-------- RECORDS TO PROCESS

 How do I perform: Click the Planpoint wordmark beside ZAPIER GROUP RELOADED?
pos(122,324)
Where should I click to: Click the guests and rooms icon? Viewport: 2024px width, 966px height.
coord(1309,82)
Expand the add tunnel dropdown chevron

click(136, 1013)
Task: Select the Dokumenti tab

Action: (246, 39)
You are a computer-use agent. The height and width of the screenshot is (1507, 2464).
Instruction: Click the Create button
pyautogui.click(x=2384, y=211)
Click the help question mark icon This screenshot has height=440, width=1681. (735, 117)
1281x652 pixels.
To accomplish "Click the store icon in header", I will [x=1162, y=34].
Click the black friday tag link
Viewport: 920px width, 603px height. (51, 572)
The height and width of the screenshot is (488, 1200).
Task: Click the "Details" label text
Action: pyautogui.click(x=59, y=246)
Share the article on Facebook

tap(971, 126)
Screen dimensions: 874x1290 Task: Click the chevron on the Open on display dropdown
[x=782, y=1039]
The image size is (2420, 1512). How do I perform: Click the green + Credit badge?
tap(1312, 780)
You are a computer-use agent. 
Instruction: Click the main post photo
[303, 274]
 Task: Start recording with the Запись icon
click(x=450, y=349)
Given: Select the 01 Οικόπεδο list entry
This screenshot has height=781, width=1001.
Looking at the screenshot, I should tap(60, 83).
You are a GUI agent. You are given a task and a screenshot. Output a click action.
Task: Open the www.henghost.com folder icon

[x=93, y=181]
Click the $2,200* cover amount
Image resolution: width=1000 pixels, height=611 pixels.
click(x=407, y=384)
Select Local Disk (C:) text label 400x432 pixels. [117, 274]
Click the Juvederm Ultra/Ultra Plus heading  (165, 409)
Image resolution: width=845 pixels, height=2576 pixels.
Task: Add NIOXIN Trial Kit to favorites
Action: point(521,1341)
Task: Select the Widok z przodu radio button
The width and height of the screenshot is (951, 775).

----------------

_TASK DIRECTIONS_
Return every record above exactly, line by line.

_RESULT OF THE EXERCISE_
 How do I perform: Click the Planpoint wordmark beside ZAPIER GROUP RELOADED?
pos(122,324)
Where should I click to: Click the guests and rooms icon? Viewport: 2024px width, 966px height.
coord(1309,82)
Expand the add tunnel dropdown chevron

click(136, 1013)
Task: Select the Dokumenti tab

Action: (246, 39)
You are a computer-use agent. The height and width of the screenshot is (1507, 2464).
Instruction: Click the Create button
pyautogui.click(x=2384, y=211)
Click the help question mark icon This screenshot has height=440, width=1681. (735, 117)
1281x652 pixels.
To accomplish "Click the store icon in header", I will [x=1162, y=34].
Click the black friday tag link
Viewport: 920px width, 603px height. (51, 572)
The height and width of the screenshot is (488, 1200).
Task: Click the "Details" label text
Action: pyautogui.click(x=59, y=246)
Share the article on Facebook

tap(971, 126)
Screen dimensions: 874x1290 Task: Click the chevron on the Open on display dropdown
[x=782, y=1039]
The image size is (2420, 1512). How do I perform: Click the green + Credit badge?
tap(1312, 780)
You are a computer-use agent. 
Instruction: Click the main post photo
[303, 274]
 Task: Start recording with the Запись icon
click(x=450, y=349)
Given: Select the 01 Οικόπεδο list entry
This screenshot has height=781, width=1001.
Looking at the screenshot, I should tap(60, 83).
You are a GUI agent. You are given a task and a screenshot. Output a click action.
Task: Open the www.henghost.com folder icon

[x=93, y=181]
Click the $2,200* cover amount
Image resolution: width=1000 pixels, height=611 pixels.
click(x=407, y=384)
Select Local Disk (C:) text label 400x432 pixels. [117, 274]
Click the Juvederm Ultra/Ultra Plus heading  (165, 409)
Image resolution: width=845 pixels, height=2576 pixels.
Task: Add NIOXIN Trial Kit to favorites
Action: point(521,1341)
Task: Select the Widok z przodu radio button
The width and height of the screenshot is (951, 775).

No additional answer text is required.